_QUOTED PASSAGE:_
──────

Abstract
Objective: In several systems, exogenous ascorbate (reduced vitamin C) has been shown to protect against microvascular injury induced by reactive oxygen species. Since skeletal muscle is relatively resistant to oxidative injury, it is possible that under physiological conditions endogenous ascorbate in the muscle microvasculature affords such protection. To examine the ability of microvascular endothelium to accumulate ascorbate, we aimed (1) to develop an in vitro model of microvascular endothelial cells derived from rat hindlimb skeletal muscles and (2) to investigate the uptake and steady-state concentration of ascorbate in these cells.
Methods: Microvascular cells were enzymatically dissociated, isolated on a density gradient, and grown in serum-supplemented medium. After passaging, they were tested for formation of tube-like structures, coagulation factor VIII antigen expression, Griffonia simplicifolia lectin I-isolectin B4 binding, and acetylated low-density lipoprotein (LDL) uptake. Concentrations of reduced ascorbate were measured by high-performance liquid chromatography (HPLC) with electrochemical detection. Transport activity was assessed on the basis of the initial rate of [14C]ascorbate uptake.

──────

_GIVEN ENTRIES:_
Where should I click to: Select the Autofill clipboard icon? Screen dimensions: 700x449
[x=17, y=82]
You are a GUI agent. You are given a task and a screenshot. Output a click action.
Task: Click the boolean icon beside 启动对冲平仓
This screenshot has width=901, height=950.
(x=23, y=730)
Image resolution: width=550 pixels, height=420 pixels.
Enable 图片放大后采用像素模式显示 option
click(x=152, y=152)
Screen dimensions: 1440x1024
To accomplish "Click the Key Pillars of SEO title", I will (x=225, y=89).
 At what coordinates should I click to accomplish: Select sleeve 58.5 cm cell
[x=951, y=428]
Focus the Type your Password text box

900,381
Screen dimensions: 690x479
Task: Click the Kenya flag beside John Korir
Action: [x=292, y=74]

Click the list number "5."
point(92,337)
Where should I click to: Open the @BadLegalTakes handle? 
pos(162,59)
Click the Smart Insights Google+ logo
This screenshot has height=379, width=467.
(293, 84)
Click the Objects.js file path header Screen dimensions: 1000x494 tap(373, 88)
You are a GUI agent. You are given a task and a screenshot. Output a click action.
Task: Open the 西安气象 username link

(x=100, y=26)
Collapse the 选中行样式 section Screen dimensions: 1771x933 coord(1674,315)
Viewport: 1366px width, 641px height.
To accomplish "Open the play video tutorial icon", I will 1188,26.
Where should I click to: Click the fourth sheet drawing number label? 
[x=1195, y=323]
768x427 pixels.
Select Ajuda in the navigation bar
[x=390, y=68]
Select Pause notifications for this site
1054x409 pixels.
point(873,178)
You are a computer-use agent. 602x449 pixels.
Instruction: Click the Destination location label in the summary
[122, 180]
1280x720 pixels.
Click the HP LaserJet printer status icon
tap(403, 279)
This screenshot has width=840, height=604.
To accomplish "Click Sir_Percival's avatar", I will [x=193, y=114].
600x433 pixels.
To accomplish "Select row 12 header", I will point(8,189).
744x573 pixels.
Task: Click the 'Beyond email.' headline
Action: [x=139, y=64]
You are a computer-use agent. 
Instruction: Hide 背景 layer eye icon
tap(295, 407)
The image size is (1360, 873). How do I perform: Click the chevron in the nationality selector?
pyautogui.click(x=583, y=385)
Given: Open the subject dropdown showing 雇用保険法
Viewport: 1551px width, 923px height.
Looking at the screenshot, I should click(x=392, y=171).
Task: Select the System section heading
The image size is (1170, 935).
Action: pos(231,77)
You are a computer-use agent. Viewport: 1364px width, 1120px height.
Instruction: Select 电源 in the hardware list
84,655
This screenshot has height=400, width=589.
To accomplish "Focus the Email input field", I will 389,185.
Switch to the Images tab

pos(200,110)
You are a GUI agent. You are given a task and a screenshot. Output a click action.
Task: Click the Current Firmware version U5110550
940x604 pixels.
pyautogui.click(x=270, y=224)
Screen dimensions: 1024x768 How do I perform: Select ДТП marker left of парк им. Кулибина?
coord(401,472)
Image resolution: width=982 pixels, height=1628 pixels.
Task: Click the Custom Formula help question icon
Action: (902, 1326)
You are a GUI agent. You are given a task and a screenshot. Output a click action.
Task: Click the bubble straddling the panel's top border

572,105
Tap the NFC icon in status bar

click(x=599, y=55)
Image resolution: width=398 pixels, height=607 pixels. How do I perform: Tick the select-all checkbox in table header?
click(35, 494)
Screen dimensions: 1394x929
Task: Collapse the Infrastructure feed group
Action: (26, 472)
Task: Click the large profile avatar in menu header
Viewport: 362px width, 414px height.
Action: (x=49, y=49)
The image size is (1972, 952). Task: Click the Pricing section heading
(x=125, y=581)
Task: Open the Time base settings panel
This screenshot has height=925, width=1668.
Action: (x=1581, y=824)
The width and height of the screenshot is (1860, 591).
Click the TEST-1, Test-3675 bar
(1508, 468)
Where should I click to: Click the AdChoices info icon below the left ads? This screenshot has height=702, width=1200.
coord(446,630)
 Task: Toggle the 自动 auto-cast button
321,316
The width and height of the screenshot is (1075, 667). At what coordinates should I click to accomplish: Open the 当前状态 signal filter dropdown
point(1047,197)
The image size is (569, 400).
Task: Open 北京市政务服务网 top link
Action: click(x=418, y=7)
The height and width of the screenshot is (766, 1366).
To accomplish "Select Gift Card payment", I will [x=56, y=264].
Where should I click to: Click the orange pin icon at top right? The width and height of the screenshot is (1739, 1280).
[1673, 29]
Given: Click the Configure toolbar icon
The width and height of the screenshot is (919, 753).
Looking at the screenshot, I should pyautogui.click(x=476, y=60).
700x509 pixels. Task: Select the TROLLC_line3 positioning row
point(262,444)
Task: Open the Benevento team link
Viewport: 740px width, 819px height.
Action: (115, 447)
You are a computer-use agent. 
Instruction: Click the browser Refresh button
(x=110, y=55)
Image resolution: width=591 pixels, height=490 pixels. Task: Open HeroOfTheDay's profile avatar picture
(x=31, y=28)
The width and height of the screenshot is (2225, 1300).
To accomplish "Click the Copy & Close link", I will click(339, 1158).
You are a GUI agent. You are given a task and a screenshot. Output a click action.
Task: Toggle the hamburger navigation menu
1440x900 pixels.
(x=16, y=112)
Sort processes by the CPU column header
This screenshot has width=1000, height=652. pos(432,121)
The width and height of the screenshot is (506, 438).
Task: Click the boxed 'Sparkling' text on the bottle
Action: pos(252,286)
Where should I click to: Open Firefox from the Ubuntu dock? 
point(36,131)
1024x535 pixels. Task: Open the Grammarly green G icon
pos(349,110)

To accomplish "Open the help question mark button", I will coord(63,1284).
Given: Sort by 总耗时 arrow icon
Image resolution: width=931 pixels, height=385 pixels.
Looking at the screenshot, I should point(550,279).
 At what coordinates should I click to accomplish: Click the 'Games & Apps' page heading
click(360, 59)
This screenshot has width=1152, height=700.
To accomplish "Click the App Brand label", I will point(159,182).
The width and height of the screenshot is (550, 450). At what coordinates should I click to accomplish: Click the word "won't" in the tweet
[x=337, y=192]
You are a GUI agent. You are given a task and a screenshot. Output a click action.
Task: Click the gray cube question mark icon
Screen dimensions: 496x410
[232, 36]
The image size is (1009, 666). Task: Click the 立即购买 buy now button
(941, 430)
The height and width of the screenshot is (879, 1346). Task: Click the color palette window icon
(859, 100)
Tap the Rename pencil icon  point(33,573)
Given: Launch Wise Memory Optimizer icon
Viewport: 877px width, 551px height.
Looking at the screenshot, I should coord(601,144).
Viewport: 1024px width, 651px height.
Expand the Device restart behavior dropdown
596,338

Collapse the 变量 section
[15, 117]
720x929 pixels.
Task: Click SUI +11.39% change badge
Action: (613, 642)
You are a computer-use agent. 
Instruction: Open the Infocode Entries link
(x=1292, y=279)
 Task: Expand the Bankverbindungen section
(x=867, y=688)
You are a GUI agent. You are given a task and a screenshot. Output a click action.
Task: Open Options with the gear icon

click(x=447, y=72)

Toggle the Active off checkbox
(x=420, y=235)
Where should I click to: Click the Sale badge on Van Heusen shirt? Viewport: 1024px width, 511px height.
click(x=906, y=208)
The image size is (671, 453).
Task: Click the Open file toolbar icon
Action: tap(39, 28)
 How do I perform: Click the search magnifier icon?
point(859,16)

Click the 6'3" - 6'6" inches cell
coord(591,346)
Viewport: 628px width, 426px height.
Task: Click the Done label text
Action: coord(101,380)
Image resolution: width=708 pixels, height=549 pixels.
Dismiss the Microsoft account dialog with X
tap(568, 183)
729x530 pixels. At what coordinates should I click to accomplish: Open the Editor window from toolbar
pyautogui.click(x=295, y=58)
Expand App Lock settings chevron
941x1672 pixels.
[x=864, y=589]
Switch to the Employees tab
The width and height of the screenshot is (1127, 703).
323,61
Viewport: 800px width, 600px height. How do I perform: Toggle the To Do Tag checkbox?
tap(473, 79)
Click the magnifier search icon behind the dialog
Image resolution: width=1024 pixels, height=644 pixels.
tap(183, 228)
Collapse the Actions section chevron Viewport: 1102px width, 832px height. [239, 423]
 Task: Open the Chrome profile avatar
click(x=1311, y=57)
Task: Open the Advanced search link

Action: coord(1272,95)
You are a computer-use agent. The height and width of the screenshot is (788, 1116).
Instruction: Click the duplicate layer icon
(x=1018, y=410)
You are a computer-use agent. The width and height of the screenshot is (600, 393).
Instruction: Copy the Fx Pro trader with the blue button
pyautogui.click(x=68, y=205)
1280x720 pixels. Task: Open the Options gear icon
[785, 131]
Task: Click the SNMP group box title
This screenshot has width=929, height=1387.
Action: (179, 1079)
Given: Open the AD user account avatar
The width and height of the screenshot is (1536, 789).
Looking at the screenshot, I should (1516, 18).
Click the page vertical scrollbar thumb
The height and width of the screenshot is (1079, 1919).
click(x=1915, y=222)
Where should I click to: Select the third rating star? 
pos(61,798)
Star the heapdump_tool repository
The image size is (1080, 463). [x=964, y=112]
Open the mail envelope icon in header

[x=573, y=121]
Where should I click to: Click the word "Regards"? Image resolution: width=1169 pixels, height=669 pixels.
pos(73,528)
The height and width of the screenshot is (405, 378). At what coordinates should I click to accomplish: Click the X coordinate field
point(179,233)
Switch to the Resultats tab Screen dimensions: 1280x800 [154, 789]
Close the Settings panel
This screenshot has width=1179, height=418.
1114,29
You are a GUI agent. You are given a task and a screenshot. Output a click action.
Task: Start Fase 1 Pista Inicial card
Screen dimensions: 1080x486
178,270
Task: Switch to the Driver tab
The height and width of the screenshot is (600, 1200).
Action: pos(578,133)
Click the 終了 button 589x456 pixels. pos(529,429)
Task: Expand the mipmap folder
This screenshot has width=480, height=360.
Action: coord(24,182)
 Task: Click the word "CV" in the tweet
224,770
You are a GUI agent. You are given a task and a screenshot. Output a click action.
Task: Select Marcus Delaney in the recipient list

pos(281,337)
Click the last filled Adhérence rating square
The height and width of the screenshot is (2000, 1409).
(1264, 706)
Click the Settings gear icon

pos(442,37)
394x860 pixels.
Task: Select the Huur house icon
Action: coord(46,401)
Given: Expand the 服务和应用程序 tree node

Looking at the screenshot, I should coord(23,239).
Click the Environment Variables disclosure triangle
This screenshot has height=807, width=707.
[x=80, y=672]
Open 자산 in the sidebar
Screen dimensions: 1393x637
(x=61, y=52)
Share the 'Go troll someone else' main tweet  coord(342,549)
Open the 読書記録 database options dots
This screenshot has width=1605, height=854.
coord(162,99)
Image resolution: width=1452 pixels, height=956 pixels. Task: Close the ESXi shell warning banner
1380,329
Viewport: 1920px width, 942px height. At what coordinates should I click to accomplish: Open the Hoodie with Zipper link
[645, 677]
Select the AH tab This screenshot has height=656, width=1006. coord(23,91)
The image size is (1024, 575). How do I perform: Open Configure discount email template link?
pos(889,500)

──────

_EXERCISE INSTRUCTIONS:_
1. Write out the ascorbate abstract above, starting with "Methods: Microvascular cells" and going on through "of [14C]ascorbate uptake.".
2. Translate this sentence from the ascorbate abstract into Spanish: "Concentrations of reduced ascorbate were measured by high-performance liquid chromatography (HPLC) with electrochemical detection."
3. Answer these questions from the ascorbate abstract:
(a) Which tissue does it call relatively resistant to oxidative injury?
(b) From which muscles were the microvascular endothelial cells derived?
(c) What was transport activity assessed on?

_TASK-BY-TASK RESULTS:_
1.
Methods: Microvascular cells were enzymatically dissociated, isolated on a density gradient, and grown in serum-supplemented medium. After passaging, they were tested for formation of tube-like structures, coagulation factor VIII antigen expression, Griffonia simplicifolia lectin I-isolectin B4 binding, and acetylated low-density lipoprotein (LDL) uptake. Concentrations of reduced ascorbate were measured by high-performance liquid chromatography (HPLC) with electrochemical detection. Transport activity was assessed on the basis of the initial rate of [14C]ascorbate uptake.

2. Las concentraciones de ascorbato reducido se midieron mediante cromatografía líquida de alta resolución (HPLC) con detección electroquímica.

3.
(a) Skeletal muscle.
(b) Rat hindlimb skeletal muscles.
(c) The initial rate of [14C]ascorbate uptake.